Miller winks at the sunny-haired blonde. Chanel melts, flashing a bright smile.
“Did you say the faithful dead? That’s a scream. Wait until I tell Jerry Garcia what you called his band. I’ve always wanted to produce the Grateful Dead. Maybe I can inject some soul into those dinky country songs they do.”
Corvus stares blankly at Miller.
“So, you’re not a gun for hire?”
“Sure, so to speak, slick.”
“Where’s your weapon?”
Miller puts his finger to his lips.
“Sssh. It’s supposed to be hush-hush that I shot up the studio while the Stones were recording ‘You Can’t Always Get What You Want.’”
Chanel rolls her eyes.
“You yutz. You conjured up another guy in the music business. Well, at least you got the name right this time.”
“Say, this isn’t a studio, is it, slick?” Miller observes. “It looks more like a mad scientist’s lab. So, where am I, and what do you want with me?”

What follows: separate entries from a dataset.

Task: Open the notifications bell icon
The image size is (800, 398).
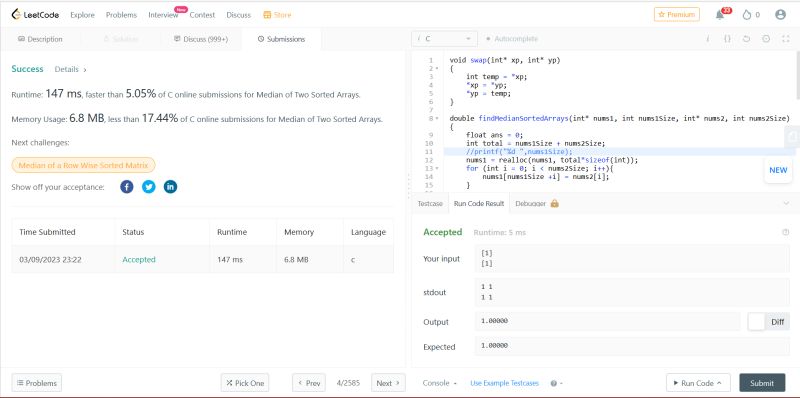Action: click(720, 15)
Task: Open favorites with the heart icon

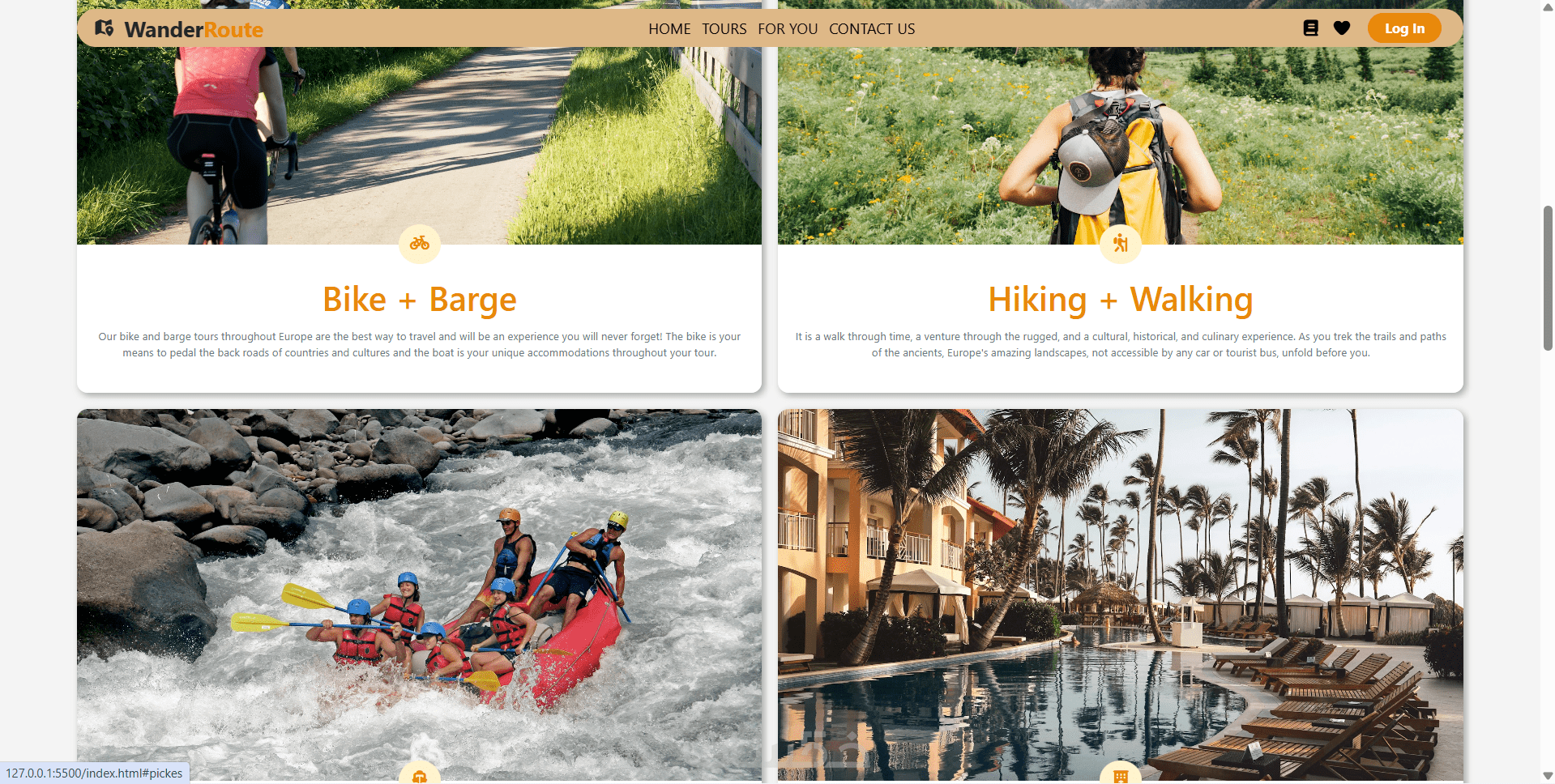Action: tap(1342, 28)
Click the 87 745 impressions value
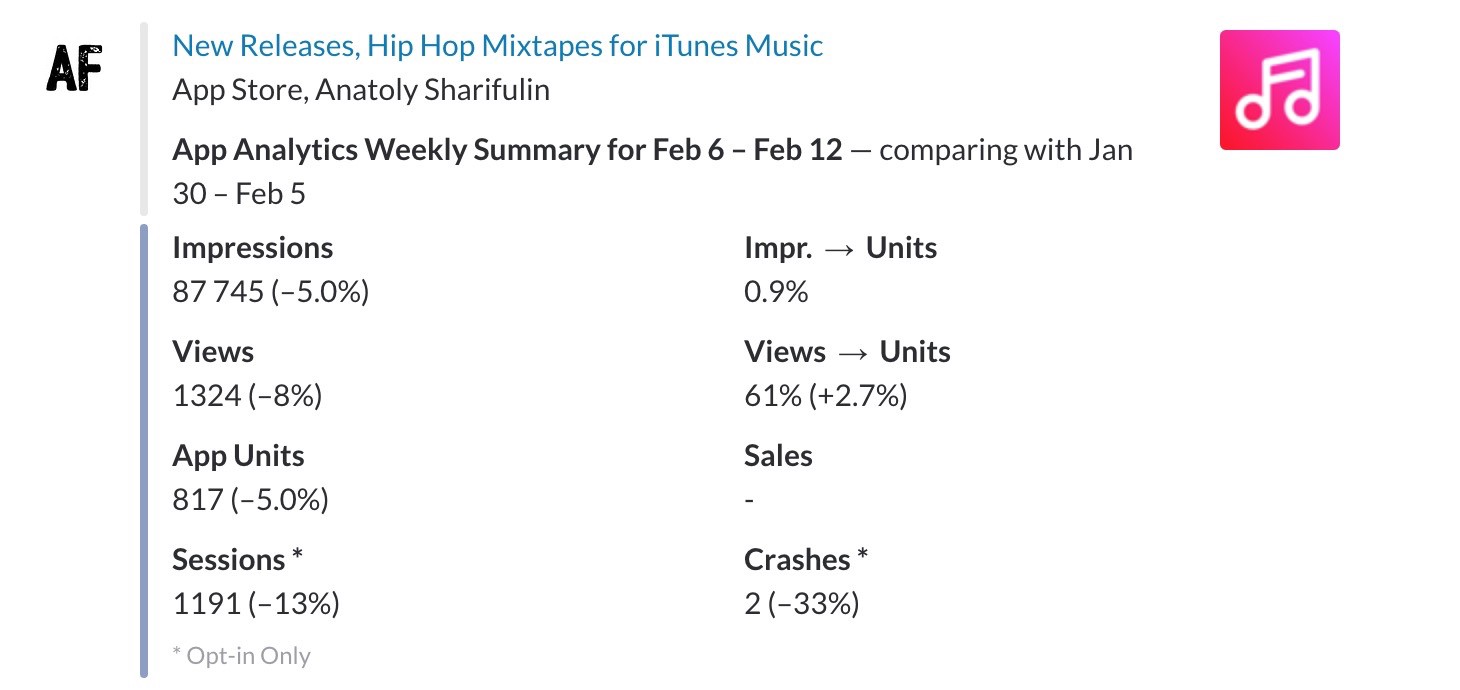 271,292
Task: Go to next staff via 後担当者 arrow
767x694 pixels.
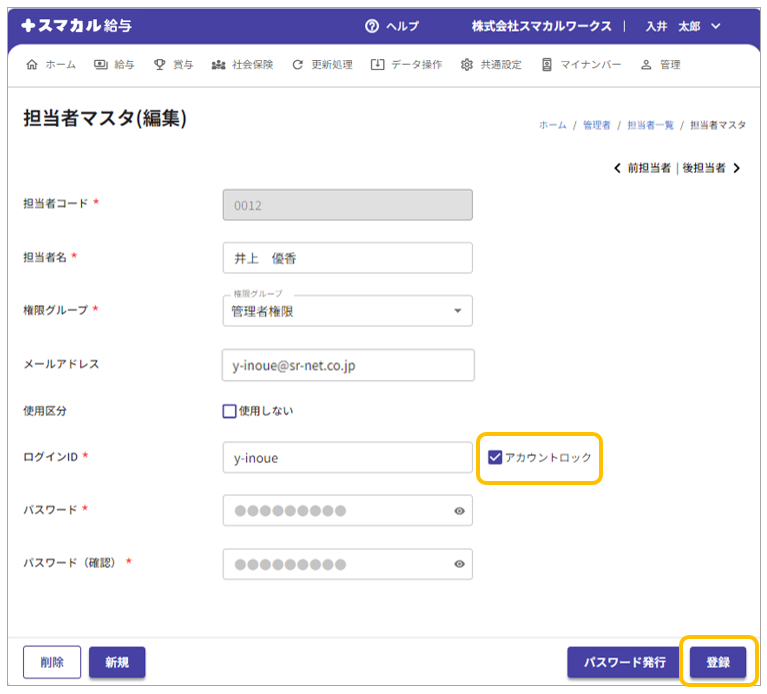Action: tap(736, 168)
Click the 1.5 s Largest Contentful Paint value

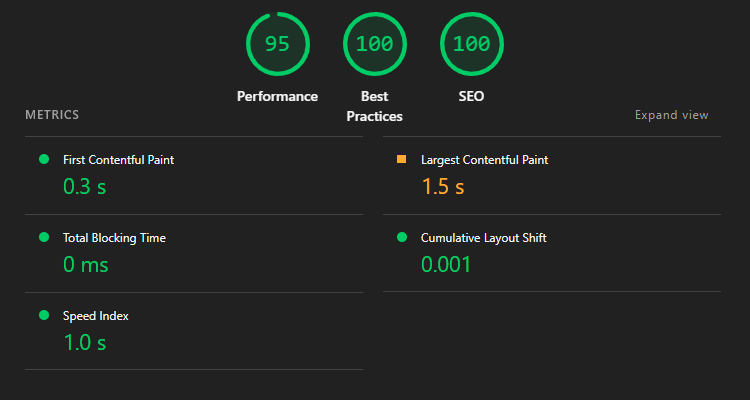tap(443, 187)
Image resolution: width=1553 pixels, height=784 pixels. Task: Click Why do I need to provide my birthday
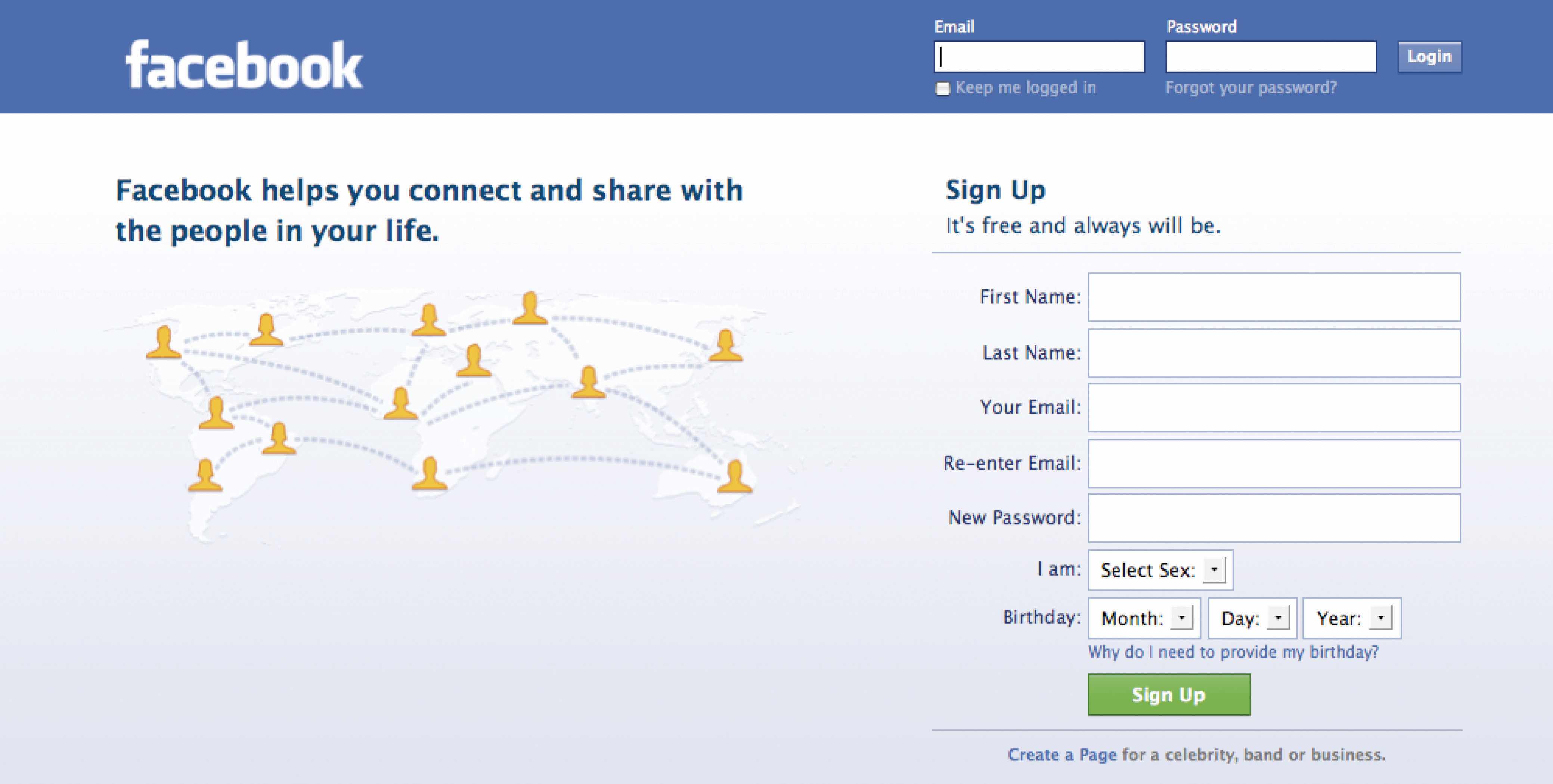click(1233, 652)
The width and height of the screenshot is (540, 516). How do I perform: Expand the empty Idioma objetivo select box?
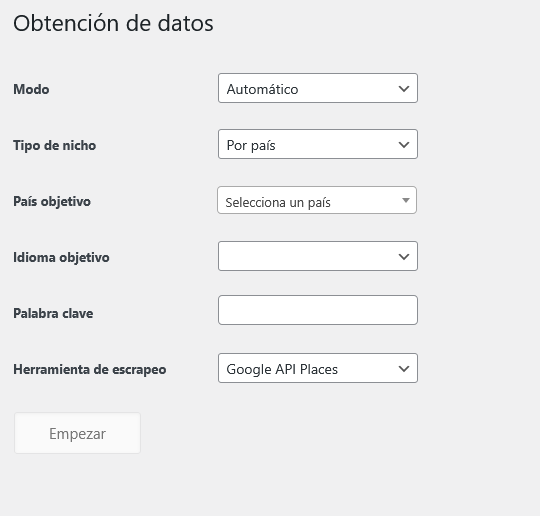click(318, 256)
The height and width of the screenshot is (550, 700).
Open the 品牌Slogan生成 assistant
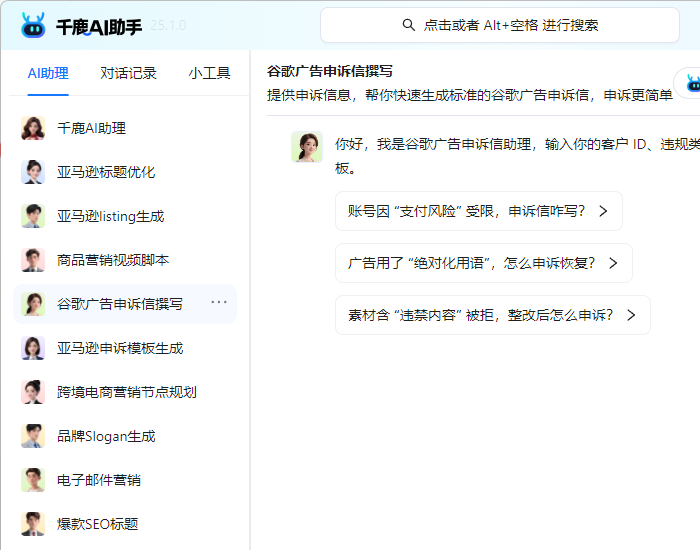(x=106, y=436)
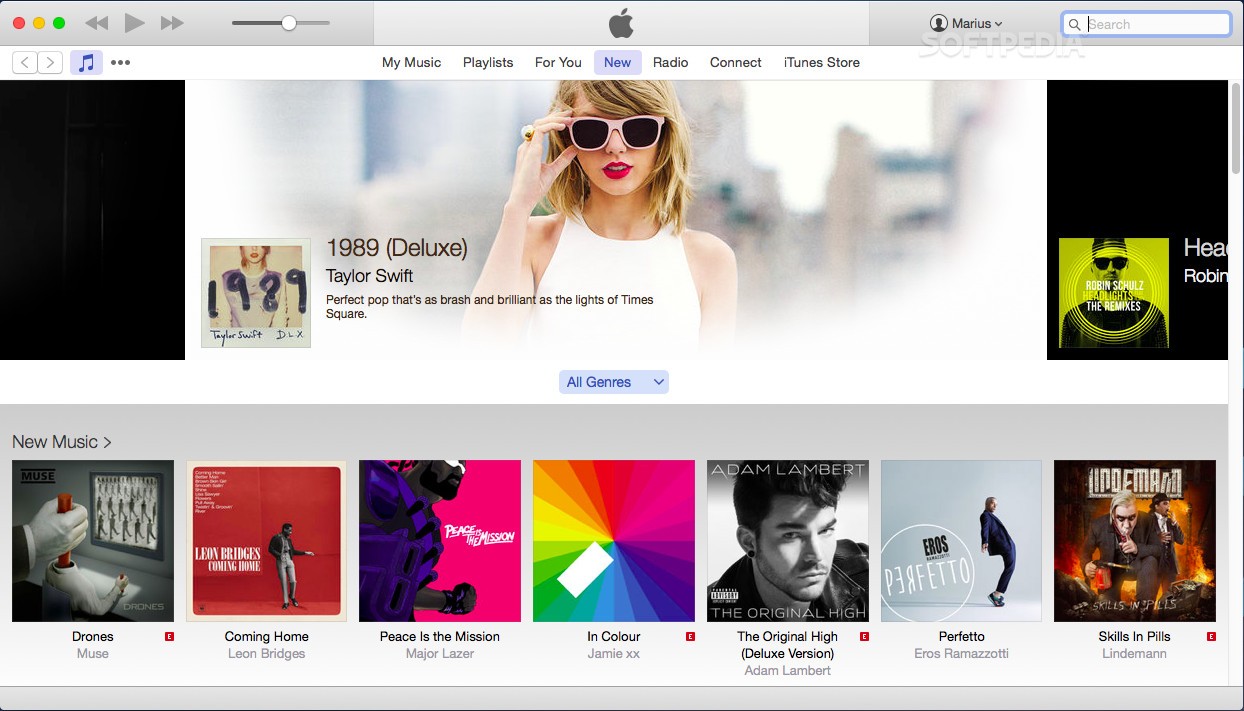Adjust the volume slider
The width and height of the screenshot is (1244, 711).
(x=289, y=22)
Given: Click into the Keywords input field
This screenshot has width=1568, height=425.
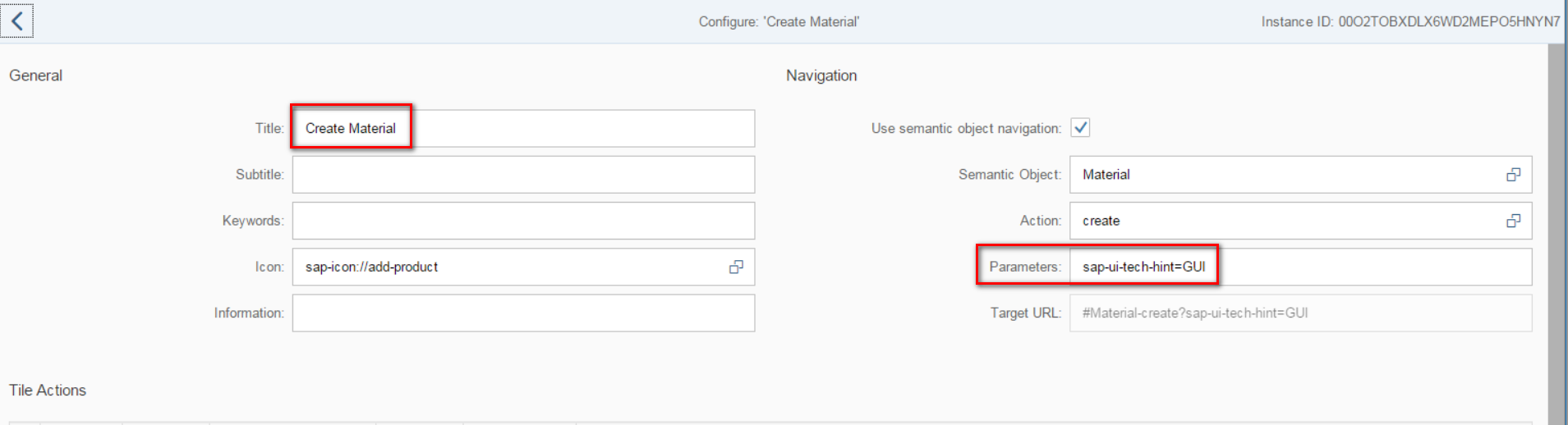Looking at the screenshot, I should tap(523, 221).
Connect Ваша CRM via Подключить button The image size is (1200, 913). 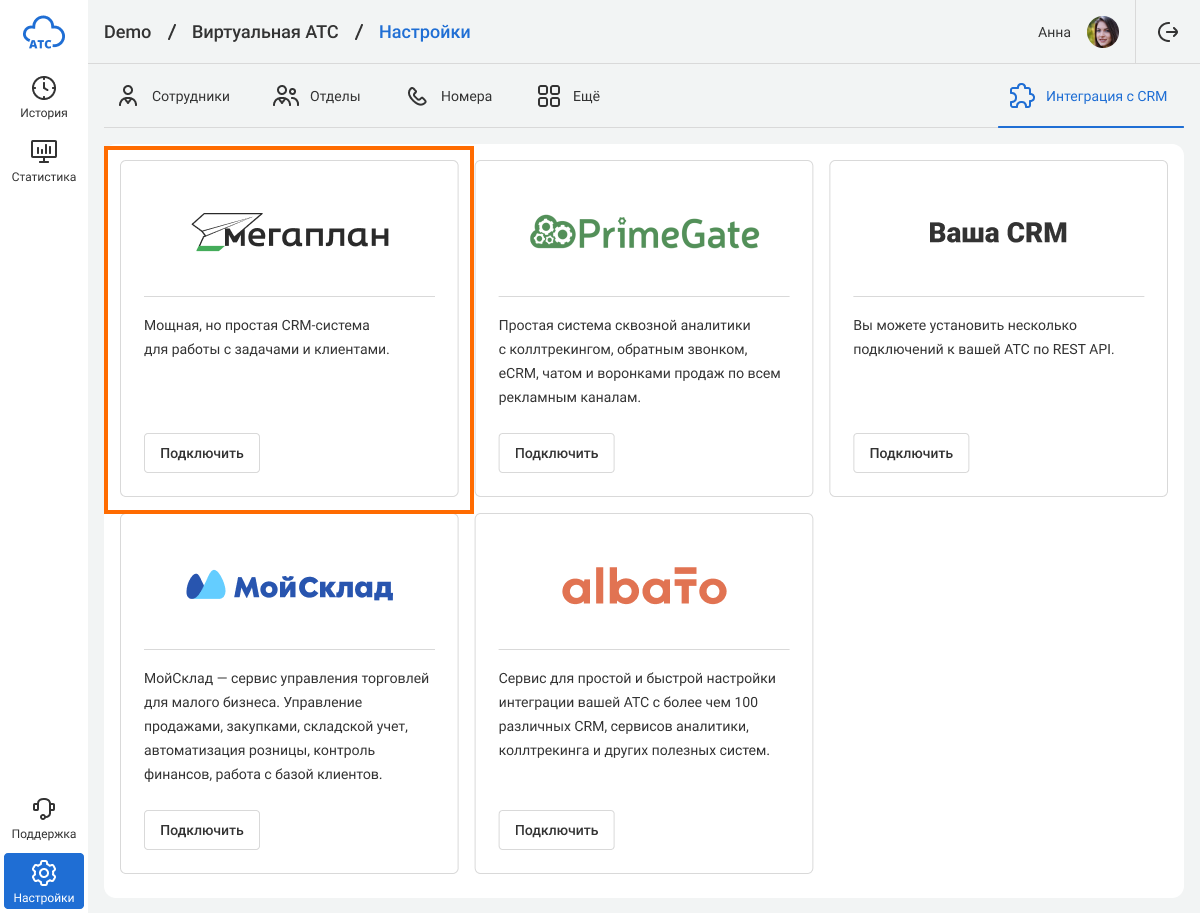910,453
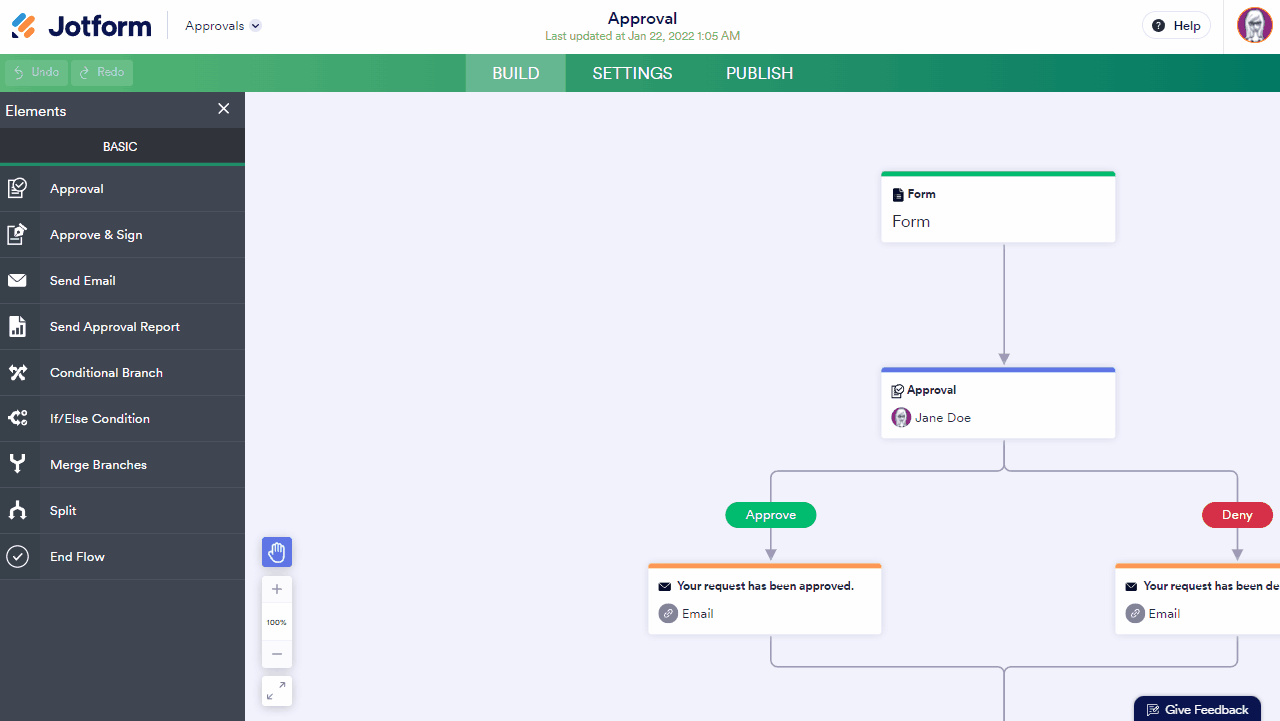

“We’re actually looking for a different Jimmy Miller,” Corvus replies.
“Okay. So, get me a limo, some bourbon, and I’ll be on my way.”
“Sorry to say you’re headed back to that great jam session in the sky,” Chanel says.
Miller shrugs his shoulders. “Cool. So long as there’s music.”
The producer flashes the pair the peace sign, disappearing.
“Third time’s a charm,” Corvus says to Chanel as he looks over the tall, well-dressed gunslinger standing in front of them.
“Howdy, daffodil,” Jim Miller says, directing his roguish grin at Chanel.
“You’re supposed to be as pious as a Deacon. Act like one,” she returns.
Corvus clears his throat. “So, you understand why we summoned you here?”
“Sure, pard. You want me to eliminate some fancy pants nobleman.”
“He’s not just some fashion plate. He runs our enemy’s government. Kill him and their war effort grinds to a halt.”
“Piece of cake,” Miller says. “But given the rise in inflation over the last two hundred years, I want half a million and the girl.”
Corvus blocks Chanel from going after Miller. “No sale. Since the war between the states is ancient history to us but is still a fresh memory for you, you seem to have forgotten that selling another human being is illegal.”
Miller tugs at his tight collar, frowning. “Fine. I want the money upfront.”
“That’s not how we do business in Alsace, Mister Miller.”
Miller’s predatory eyes bulge. “Why you cheese-chomping chiselers! That’s a requirement! I always get paid first! Do you know who I am? I’m the Beelzebub of the prairie! I should drill you just for sassing me!”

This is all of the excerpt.